CARTWRIGHT had always believed in the blindness of love—that is, of woman's love. "If she loves you, she won't see your faults," he had said, complacently.

He held this opinion until he met Edith Martine. Miss Martine was really very nice. Cartwright had decided that when he saw her on his first night at the Mountain House. She was small and fair and sympathetic, and she was a gentlewoman. Cartwright was discriminating. He often associated with girls who were not gentlewomen—sometimes he liked that kind best, but he knew the difference.

Cartwright was susceptible up to a certain point, but he did not intend to marry just yet. The resulting conflict between heart and head gave to his end-of-the-Summer partings just the effective tinge of sadness.

He worked through the usual first stages of Summer flirtation with Miss Martine, and things went smoothly until he discovered that she possessed an unyielding conscience.

"Please don't," she said, one night, when he tried to take her hand; "please don't." And her voice trembled.

"Why not?" asked Cartwright.

"It isn't right," she said; and, try as he might, Cartwright could not shake her decision.

He tried again, after three weeks of rather intimate acquaintance, with the same result.

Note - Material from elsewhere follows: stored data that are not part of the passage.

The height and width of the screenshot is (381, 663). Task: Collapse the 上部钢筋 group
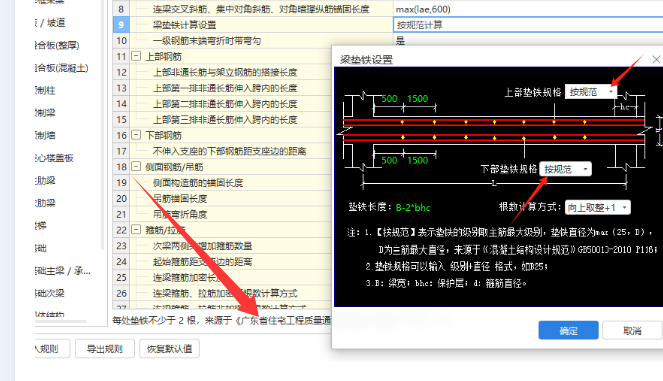(x=136, y=56)
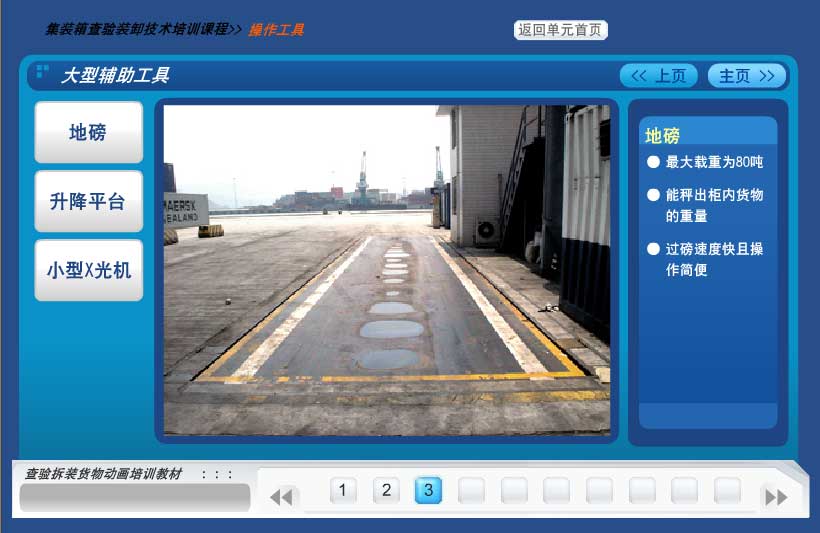Show the 小型X光机 section
The width and height of the screenshot is (820, 533).
pos(88,270)
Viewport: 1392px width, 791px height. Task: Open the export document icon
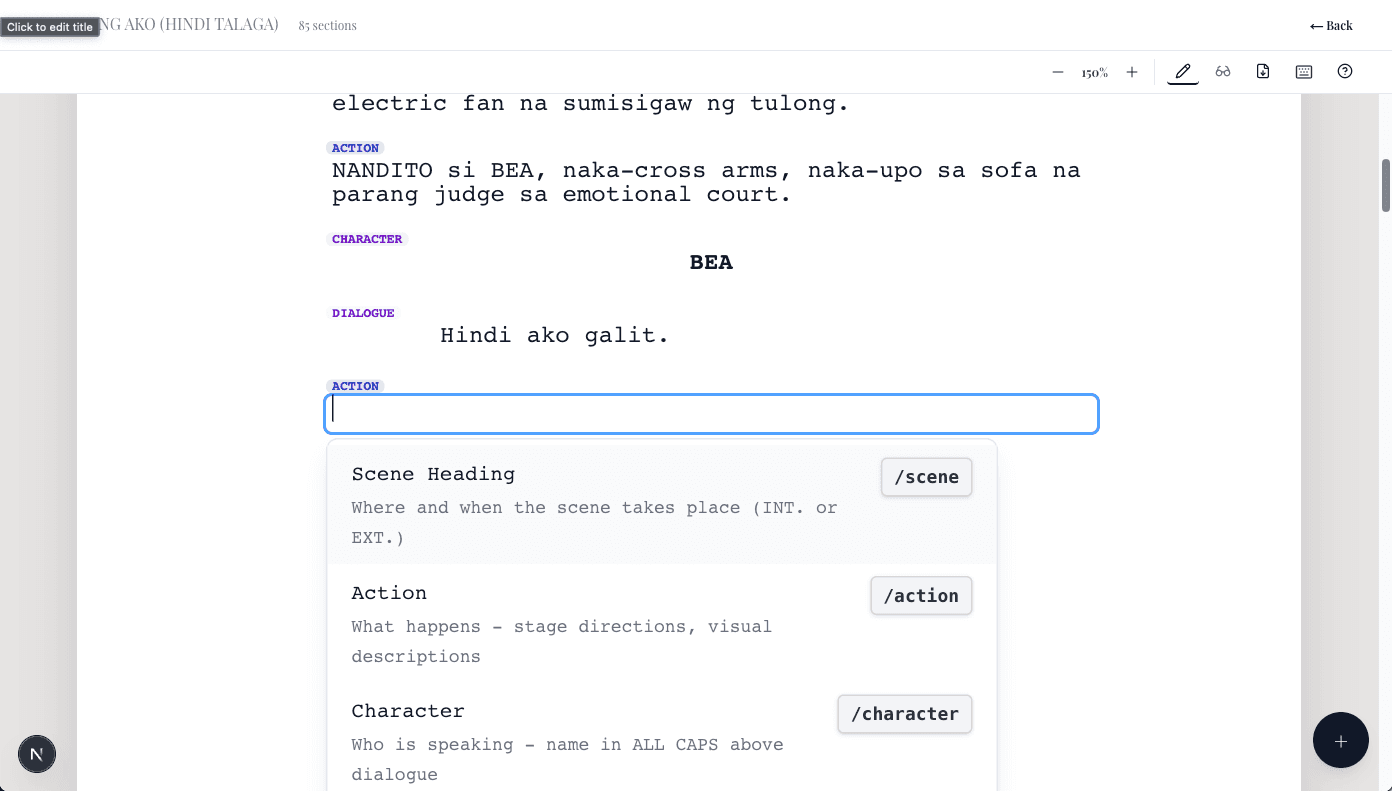coord(1263,71)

"Don't you like it?" he asked, with a most effective use of his gray eyes.

Her face flamed. "What if I did? It wouldn't be right."

Cartwright laughed a satisfied laugh. At least, the blush had told him something.

"If we were engaged, would it be right?" he murmured, and tried to look into her eyes.

But she kept her lashes down, discreetly.

"Perhaps," she said, sedately.

A week later, she again called him to account. They had ridden from the Mountain House to the lake, and had stopped at a quaint road tavern. He had ordered lemonade for her, and something stronger for himself.

Then, when the waiter had gone, she touched his tall, cool glass with her finger.

"I wish you wouldn't," she said.

"Why not?" he asked, as before.

Again came her decision, "It isn't right."

"What a Puritan you are!" he said, irritated; "it won't hurt me."

She raised her eyes, and scrutinized his fine, cynical face.

"I could not marry a man who drank," she said.

Cartwright smiled at the implied warning. And he had not even asked her!

"That is very wise of you," he said, quietly.

For a little while, there was no sound but the tinkling of the ice against their glasses. The rustic pavilion in which they sat hung almost over the edge of a bluff. Looking off over the valley, they seemed to float in a wonderful sea of sunshine.

"I wish this might never end," said Cartwright, as he had said to many other girls, many other times; "but it will soon be over, and then the old life, the old monotony."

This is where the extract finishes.